27th June 2014 – 5.37 pm

It's all quiet at home. Just me and some gas clouds. And loads of anomalies still. I should probably clear one or two more, to warm up, feel productive, keep the iskies flowing in. It's got to be more interactive and profitable than sucking some gas too. I resolve our static wormhole first, for reference, and warp to the tower to swap to our Golem marauder.

Today's anomaly, same as yesterday's. Drop the mobile tractor unit, shoot Sleepers, salvage wrecks lazily drawn to me, all the while forcing updates from the discovery scanner. Yeah, it's more interactive than sucking gas, what with target switching, but I also highly recommend an unstable capacitor reservoir to keep matters interesting.

Golem being capacitor-drained by Sleepers

As always, I leave the last two wrecks in space, not waiting for the MTU to pull them to my expensive Golem, returning instead in a cheap destroyer to sweep up. That'll do, I think. One is enough for tonight, and it's a profitable one at that, bagging me about 115 Miskies.

Now to explore probably empty w-space. I suppose I should keep my pecker up, what with the unexpected battlecruiser carelessness of yesterday, but I know that such opportunities are considerably rarer than they used to be. Let's see what's out there tonight. I jump through our static wormhole to the neighbouring class 3 w-space system.

A mobile depot is visible on my directional scanner from the K162, nothing else. Launching probes and performing a blanket scan reveals ten anomalies, six signatures, and three ships. Ships, huh? All three are by a distant planet, according to my combat scanning probes, a planet that has a tower, according to my notes. I'm not expecting much, but I warp in that direction.

The tower that was here is now not, hardly a surprise for information almost two years old, but a new one is around a different moon, easily found. Inside the new tower's force field is a Sarum Magnate frigate, Prorator transport, and Dragoon destroyer, none of them piloted. That's cool, I'll scan instead. The system's static exit leads to high-sec, which could be okay.

Scanning resolves gas, the static wormhole, a chubby wormhole, some data, and more gas. The chubby wormhole is a K162 from class 4 w-space, but one at the end of its life. So, naturally, the high-sec exit the C4ers resolved is also wobbly with age. It's not so bad, I suppose, as poking through takes me to Essence, and a boring system anyway.

I check C4a too, through the dying wormhole, where updating d-scan sees absolutely nothing. Opening the system map has a single planet out of range where there may be occupation, but if there is I very much doubt anything is happening. I leave this system alone. Back to C3a and I stab the mobile depot with my blasters, doing no real harm because of the weird two-day reinforcement timer.
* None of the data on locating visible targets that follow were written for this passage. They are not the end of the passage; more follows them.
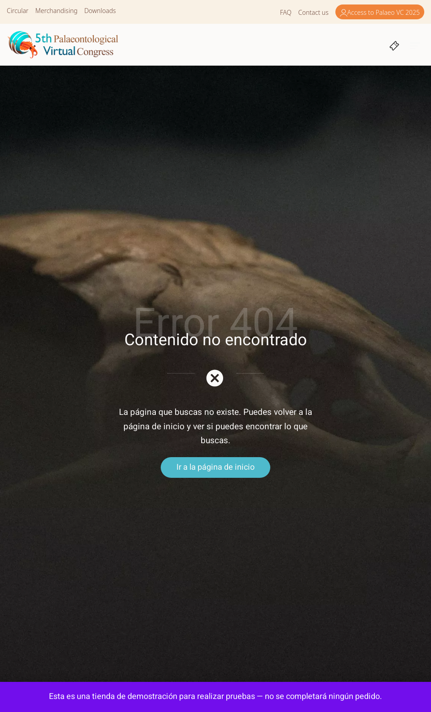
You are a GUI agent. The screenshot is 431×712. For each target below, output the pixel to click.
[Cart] (394, 45)
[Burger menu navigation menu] (415, 45)
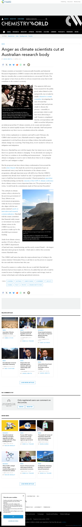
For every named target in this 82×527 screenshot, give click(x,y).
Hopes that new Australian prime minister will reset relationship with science (25, 366)
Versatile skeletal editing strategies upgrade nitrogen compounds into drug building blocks (9, 438)
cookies (64, 522)
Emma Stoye (9, 338)
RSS (38, 496)
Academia (10, 281)
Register (13, 19)
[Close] (23, 496)
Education (70, 1)
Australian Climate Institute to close (8, 332)
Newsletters (11, 36)
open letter (48, 178)
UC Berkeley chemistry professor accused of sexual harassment (45, 467)
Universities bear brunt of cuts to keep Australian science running (45, 366)
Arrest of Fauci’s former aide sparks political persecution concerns (27, 467)
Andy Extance (45, 342)
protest (24, 284)
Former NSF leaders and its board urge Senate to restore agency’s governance (26, 437)
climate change (28, 281)
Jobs (17, 36)
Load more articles (27, 382)
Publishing (63, 1)
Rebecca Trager (28, 341)
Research (40, 330)
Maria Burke (44, 444)
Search (46, 19)
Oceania (9, 284)
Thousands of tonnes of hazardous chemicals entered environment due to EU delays (45, 437)
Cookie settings (13, 520)
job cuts (48, 281)
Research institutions (35, 284)
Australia (18, 281)
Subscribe (21, 19)
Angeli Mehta (7, 59)
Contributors (31, 496)
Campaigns (40, 514)
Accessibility (38, 507)
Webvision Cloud (77, 525)
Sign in (21, 406)
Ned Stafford (9, 368)
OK (13, 516)
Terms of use (29, 507)
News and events (30, 514)
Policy (17, 284)
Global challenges (65, 514)
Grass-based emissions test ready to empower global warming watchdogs (45, 334)
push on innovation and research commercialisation (10, 211)
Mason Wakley (10, 445)
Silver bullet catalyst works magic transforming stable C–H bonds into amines (9, 468)
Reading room (23, 36)
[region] (13, 509)
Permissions (47, 507)
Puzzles (31, 36)
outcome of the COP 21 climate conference (38, 181)
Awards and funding (51, 514)
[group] (76, 32)
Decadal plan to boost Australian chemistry (9, 363)
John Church (10, 168)
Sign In (6, 19)
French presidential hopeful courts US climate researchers (26, 333)
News (3, 44)
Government (39, 281)
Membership (77, 1)
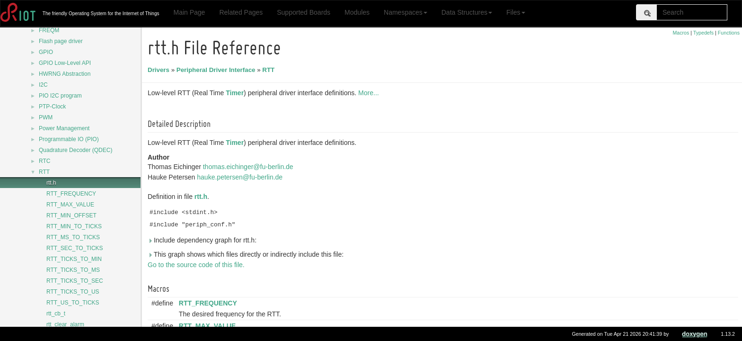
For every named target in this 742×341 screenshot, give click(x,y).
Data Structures (467, 12)
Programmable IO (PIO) (69, 139)
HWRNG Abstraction (64, 74)
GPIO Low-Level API (65, 63)
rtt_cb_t (55, 313)
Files (515, 12)
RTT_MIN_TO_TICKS (74, 226)
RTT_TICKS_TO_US (72, 291)
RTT (44, 172)
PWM (46, 117)
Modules (357, 12)
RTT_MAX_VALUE (70, 204)
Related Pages (241, 12)
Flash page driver (61, 41)
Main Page (189, 12)
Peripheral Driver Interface (217, 69)
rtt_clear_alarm (65, 324)
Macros (680, 33)
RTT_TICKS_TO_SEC (74, 281)
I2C (43, 84)
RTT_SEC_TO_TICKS (74, 248)
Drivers (160, 69)
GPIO (46, 52)
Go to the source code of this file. (197, 265)
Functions (729, 33)
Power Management (64, 128)
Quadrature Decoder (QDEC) (75, 150)
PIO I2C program (60, 95)
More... (370, 93)
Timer (236, 93)
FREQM (49, 30)
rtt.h (51, 182)
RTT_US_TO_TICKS (72, 302)
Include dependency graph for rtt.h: (203, 240)
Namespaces (405, 12)
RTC (44, 161)
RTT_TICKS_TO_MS (73, 270)
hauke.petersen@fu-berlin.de (241, 177)
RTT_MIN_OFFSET (71, 215)
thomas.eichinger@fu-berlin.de (249, 166)
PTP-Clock (52, 106)
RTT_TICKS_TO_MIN (74, 259)
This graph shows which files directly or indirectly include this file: (247, 254)
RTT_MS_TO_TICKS (73, 237)
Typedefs (703, 33)
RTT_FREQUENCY (71, 193)
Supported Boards (303, 12)
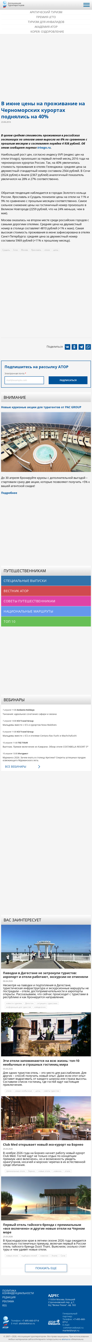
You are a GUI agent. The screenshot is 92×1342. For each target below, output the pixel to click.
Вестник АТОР (16, 591)
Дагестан (29, 1003)
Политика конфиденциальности (18, 1292)
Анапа (54, 1255)
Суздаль (6, 250)
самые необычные (23, 1090)
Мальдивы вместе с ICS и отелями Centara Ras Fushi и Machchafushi (40, 735)
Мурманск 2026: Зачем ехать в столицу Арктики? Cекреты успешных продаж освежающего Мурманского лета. (44, 759)
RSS (4, 1305)
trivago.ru (44, 147)
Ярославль (36, 250)
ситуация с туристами (47, 1003)
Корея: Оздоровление (47, 31)
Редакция (8, 1297)
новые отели (44, 1171)
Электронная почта (14, 373)
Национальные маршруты (28, 611)
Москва (24, 250)
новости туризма (14, 1003)
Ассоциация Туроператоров (16, 4)
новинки (44, 1255)
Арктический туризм (46, 12)
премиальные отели (15, 1171)
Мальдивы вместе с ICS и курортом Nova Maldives (30, 724)
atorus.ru (66, 1339)
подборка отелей (29, 1255)
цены (55, 250)
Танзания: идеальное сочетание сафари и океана (30, 714)
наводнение (40, 1007)
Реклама (8, 1301)
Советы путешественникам (29, 601)
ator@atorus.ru (27, 1323)
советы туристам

Blasting a mobile depot in my Proteus

What's the point of the two-day timer on the mobile depots anyway? I thought the depot was useful for having a travel fit for your ship, getting through hostile space, and refitting without a station for whatever purpose. Surely then the pilot would scoop the depot back to his hold. Or, if there's no room after the reconfiguration, the ship would be refit and the depot scooped before the pilot goes off-line.

What kind of expedition requires a two-day deployment? If a capsuleer is so careless or cavalier about his assets that he is willing to leave them unattended in hostile space for an extended period they should accept any consequences. I imagine the assets are only 'risked' in this way because the depot implicitly allows it. If the reinforcement timer were a couple of hours, plenty of time to wander space and return, I'm sure pilots would take more care of what is theirs.

Whatever the reason behind the curiously long reinforcement timer, it is what it is, which is longer than wormholes remain stable. Whoever owns this mobile depot is mildly inconvenienced at best, such is the state of w-space currently. Never mind, at least I made some iskies this evening.